@Diest TKO,
Your confusion is not for me to cure--however, i will respond to your post.
I am not defining feudalism in any other way than the way the word is intended to be used. And that is to mean that the people of Tibet, before the Chinese invasion, owned nothing, and had the use of the land only so long as they worked the land for the benefit of the monasteries, which owned everything, including the people. Certainly, i consider the notion that one has access to land for the purpose of eking out a subsistence living (if they were lucky and very, very hard working) to be inferior to a system in which people own the land they work, and have the full use of the production of that land. This has nothing to do with "western values," although, ironically, the Chinese so often play the PC card by claiming that they don't have to give people the human rights about the lack of which western nations complain because those are western values, and not Chinese values. Of course, historically that's bullshit, but that's neither here nor there in a discussion of feudalism in Tibet.

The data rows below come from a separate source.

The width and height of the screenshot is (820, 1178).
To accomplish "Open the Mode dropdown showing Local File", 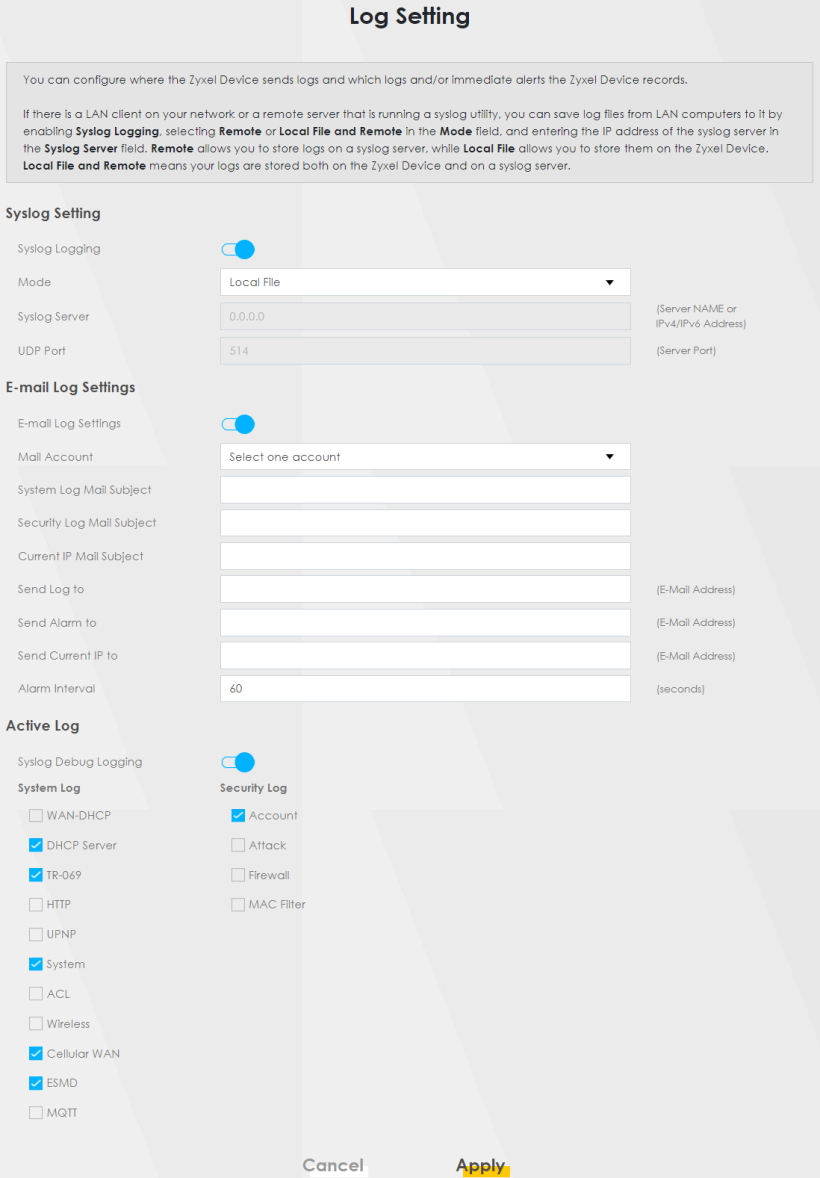I will tap(424, 282).
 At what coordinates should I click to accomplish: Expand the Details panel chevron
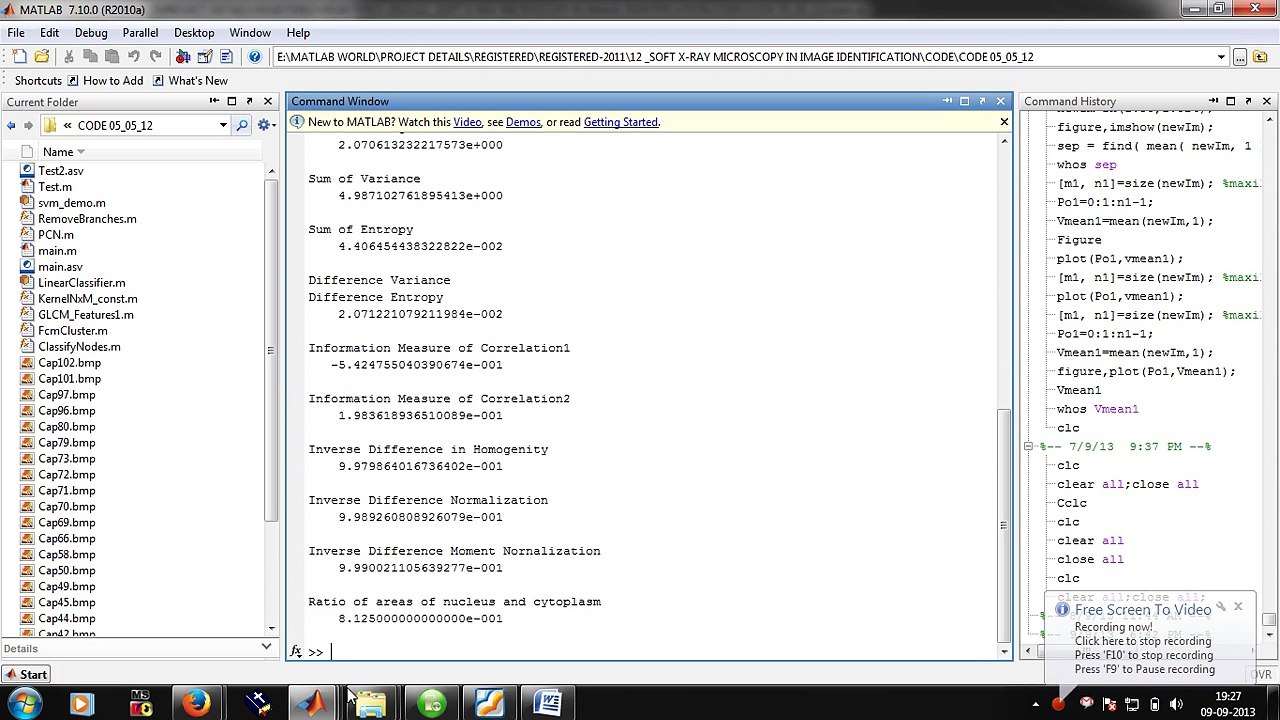(266, 648)
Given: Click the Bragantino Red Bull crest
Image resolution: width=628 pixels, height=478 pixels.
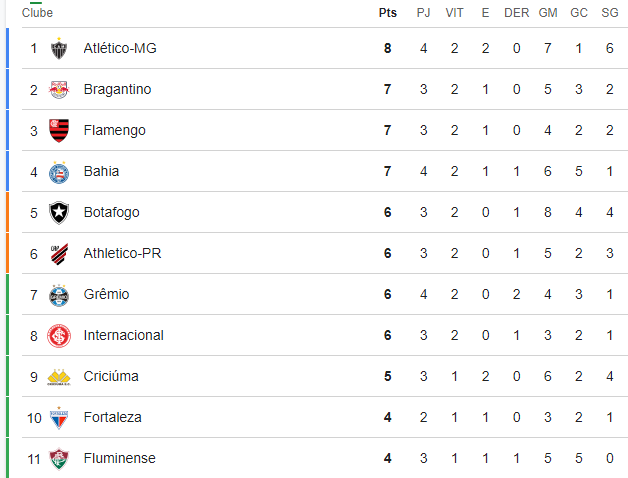Looking at the screenshot, I should (59, 89).
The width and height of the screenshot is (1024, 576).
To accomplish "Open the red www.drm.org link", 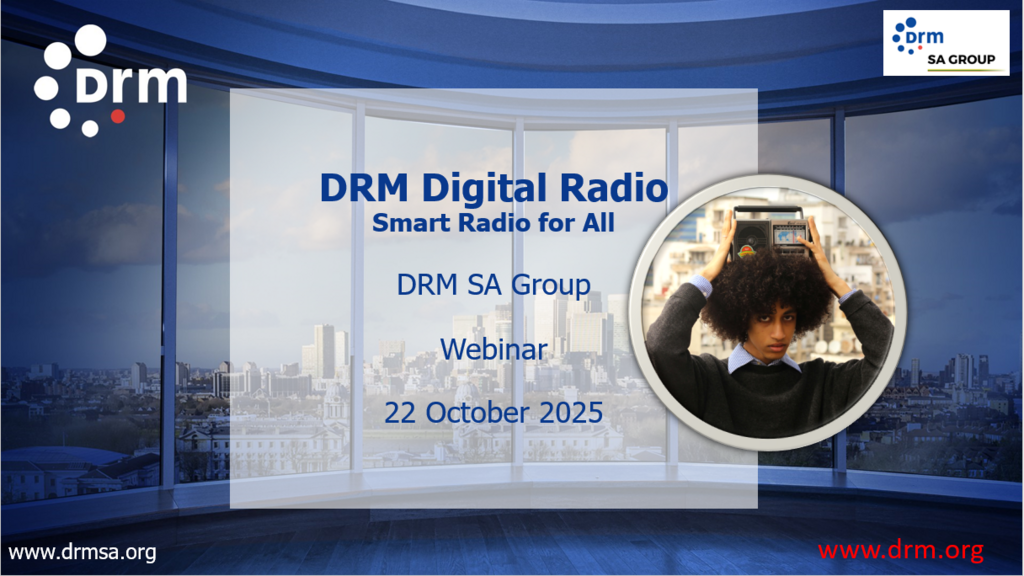I will point(900,550).
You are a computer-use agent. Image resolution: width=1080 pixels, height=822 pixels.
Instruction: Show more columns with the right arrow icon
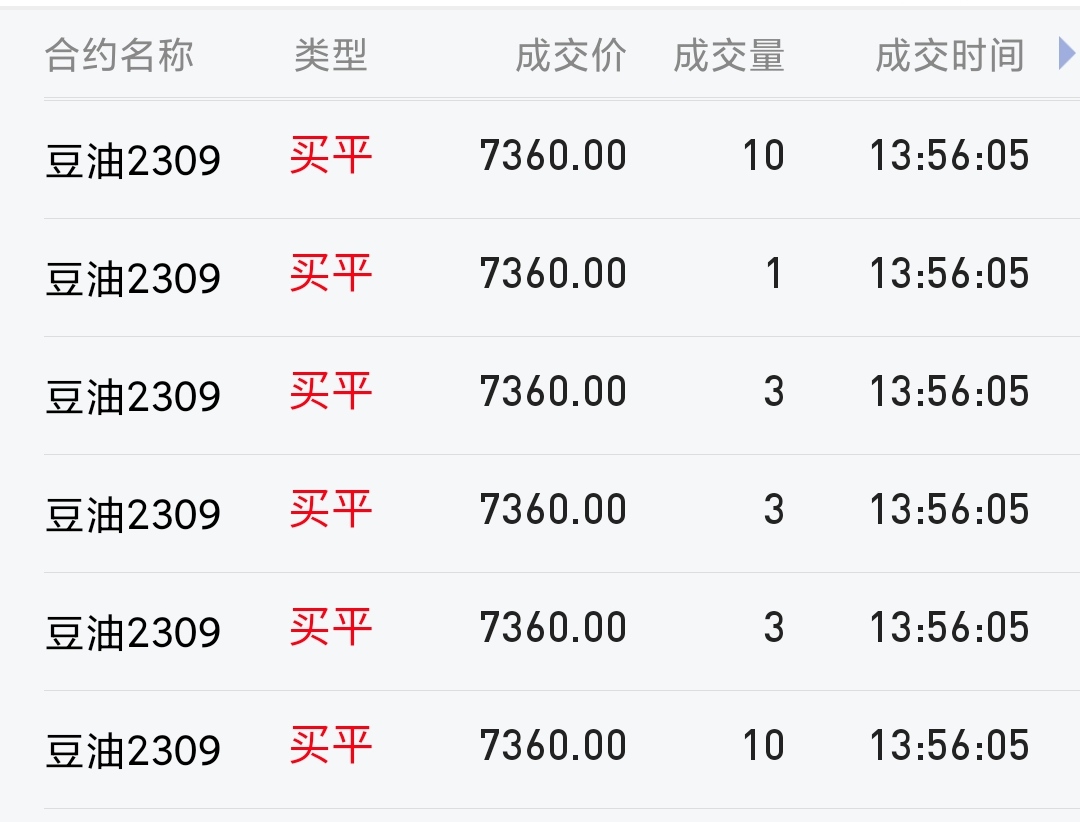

The term feudalism was often applied to China in the Spring and Autumn periods more than 2000 years ago, but that was somewhat inaccurate because there was no hierarchy, just independent rulers who might or might not have submitted on any one of a number of hegemons. The term was also applied to Japan in the period of the Ashikaga shogunate, but is was just as false as the application in China because the Daimyo were independent rulers who only paid lip service to the authority of the Ashikaga Shogun to the extent that they could or could not defy him in arms.

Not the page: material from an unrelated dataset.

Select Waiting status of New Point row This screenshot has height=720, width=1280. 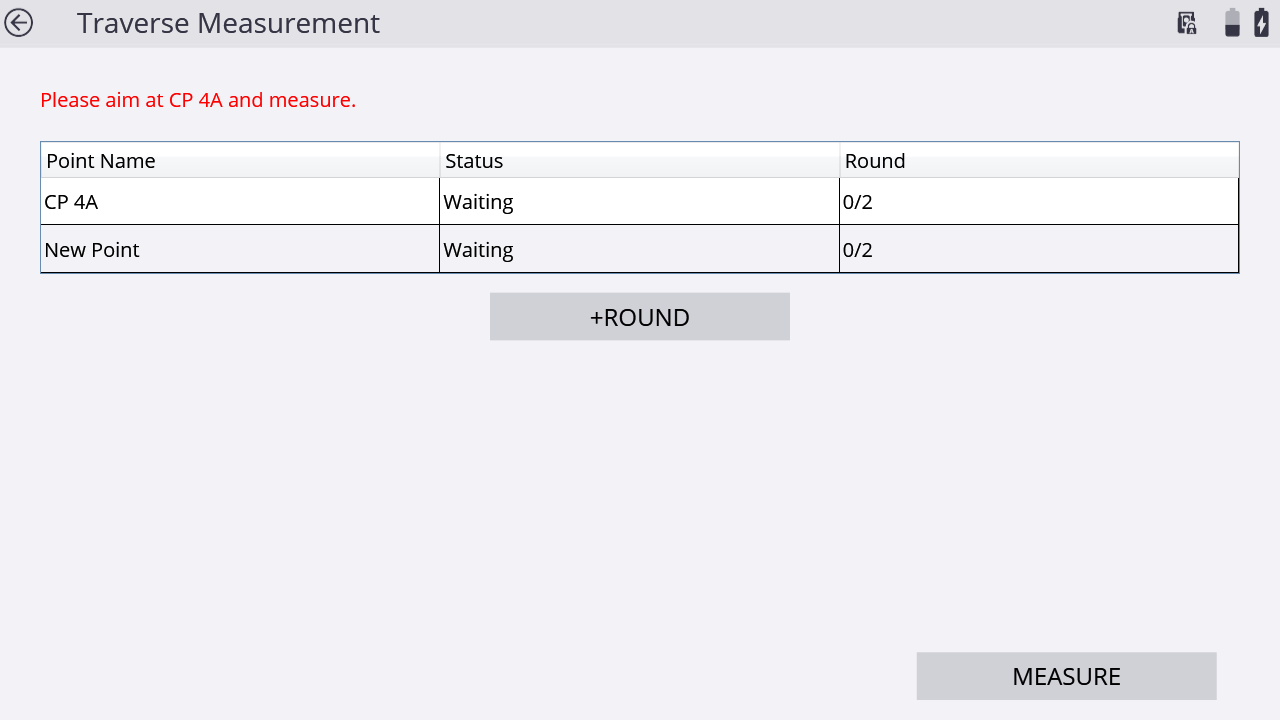click(x=640, y=250)
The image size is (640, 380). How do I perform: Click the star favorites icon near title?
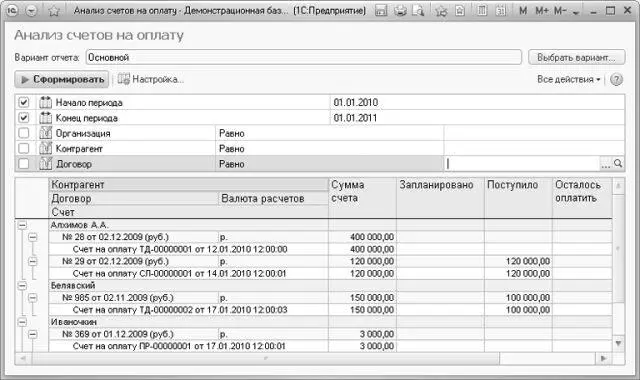point(54,11)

Strictly speaking, feudalism only ever really existed in Europe, but the term feudalism can reasonably be applied to any situation in which the population of the agricultural sector do not own their land and only have the use of it to the extent that they provide a portion of their harvest to their overlords. This is why it is not entirely inaccurate to apply the term to pre-imperial China and pre-Tokugawa Japan. In the case of Tibet, there was no formalized system as there was in Europe a thousand years ago, when peasants provided labor in lieu of taxes, or payments in lieu of labor, and had the absolute use of a portion of the manor's lands, if not the actual ownership of the land. In Tibet, the agricultural peasant had the use of the land only so long as they provided a fixed proportion of their harvest to the monatery which owned the land, and had no rights to the production of any of the land except to the extent that the monastery annually renewed the agreement. To that extent, the system was feudal.
I don't know what the hell you think you mean by "a minimalistic lifestyle," but the peasants of Tibet prior to 1950 had no lifestyle at all, and no choice about how they would live their lives. It was work on the monastery's land, on the monastery's terms, or starve. I rather supsect, though, that when it comes to eating, people rarely, voluntarily adopt a "minimalistic lifestyle," unless they are already the overfed children of western civilization. It seems to me that you are assuming western values here.

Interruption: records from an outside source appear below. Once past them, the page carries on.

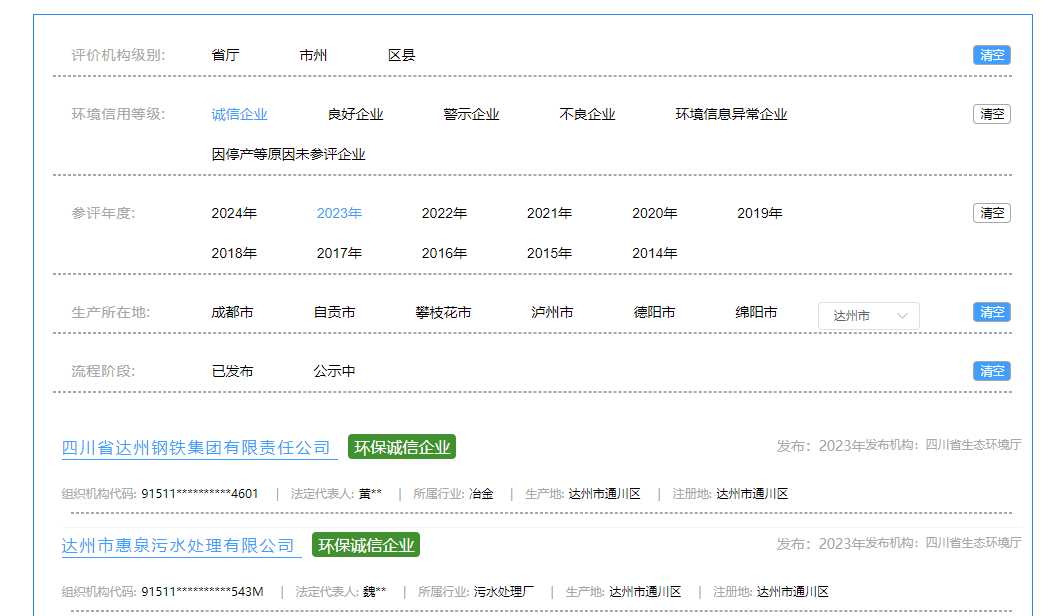Select 成都市 as production location
This screenshot has width=1048, height=616.
[x=233, y=311]
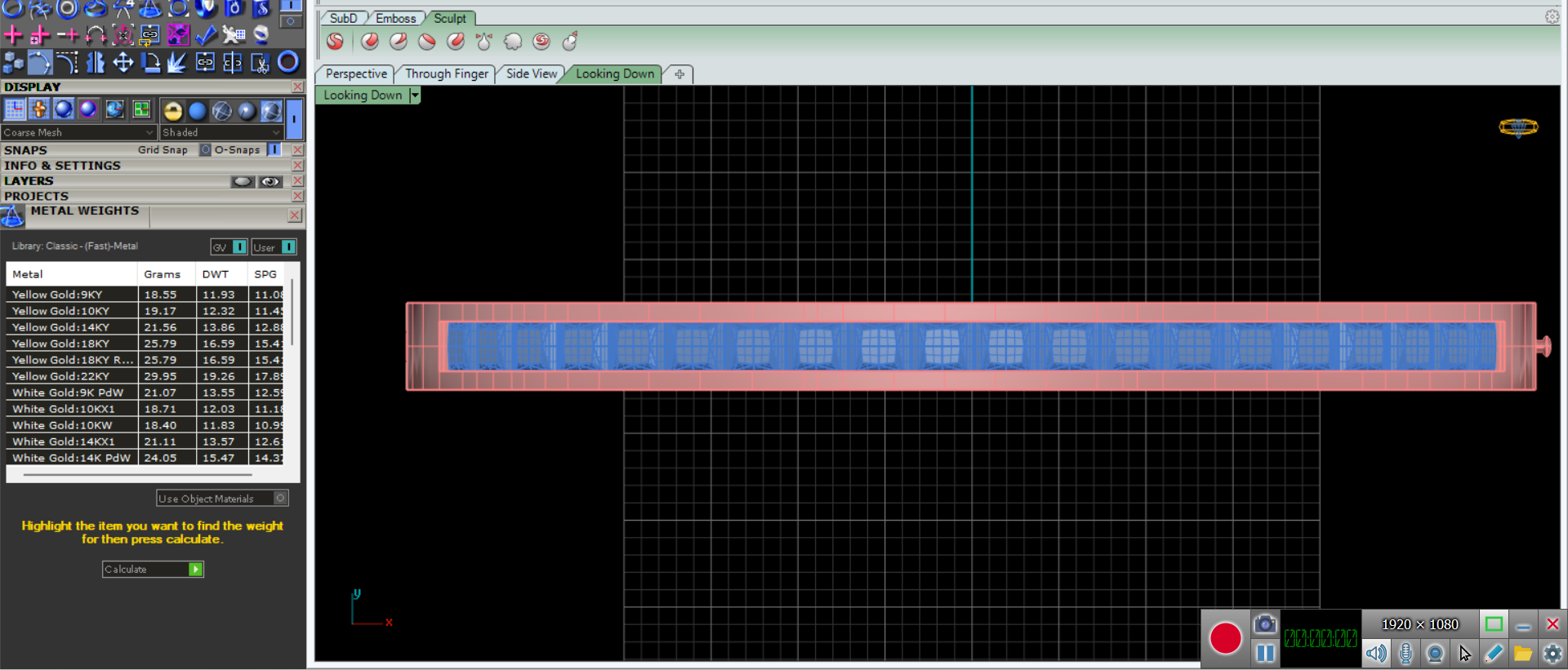This screenshot has height=670, width=1568.
Task: Select the gold sphere render display icon
Action: 172,110
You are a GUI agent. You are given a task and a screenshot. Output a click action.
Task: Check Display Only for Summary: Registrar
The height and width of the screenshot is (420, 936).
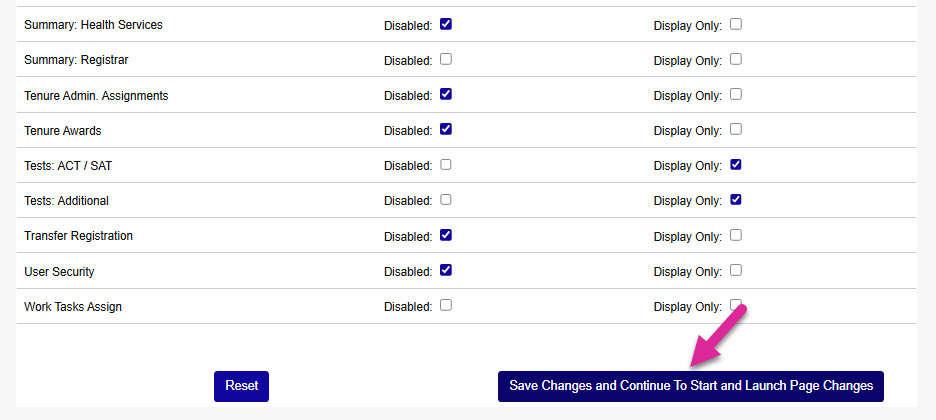pos(736,59)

My "outrage," as you term it, is with Buddhist who take a holier-than-thou stance toward other organized religions, as though they were somehow free of the superstition and hypocrisy of other religious confessions. They are not. Note that i not only used the example of the condition of the people of Tibet, but also the murderous violence between the Tamils and the Sinhalese, as well as referring to the Sohei, the warrior monks of Japan in the Sengoku period which attened the collapse of the Ashikaga shogunate. My experience of Buddhists in the west is that they are hypocrites in these respects.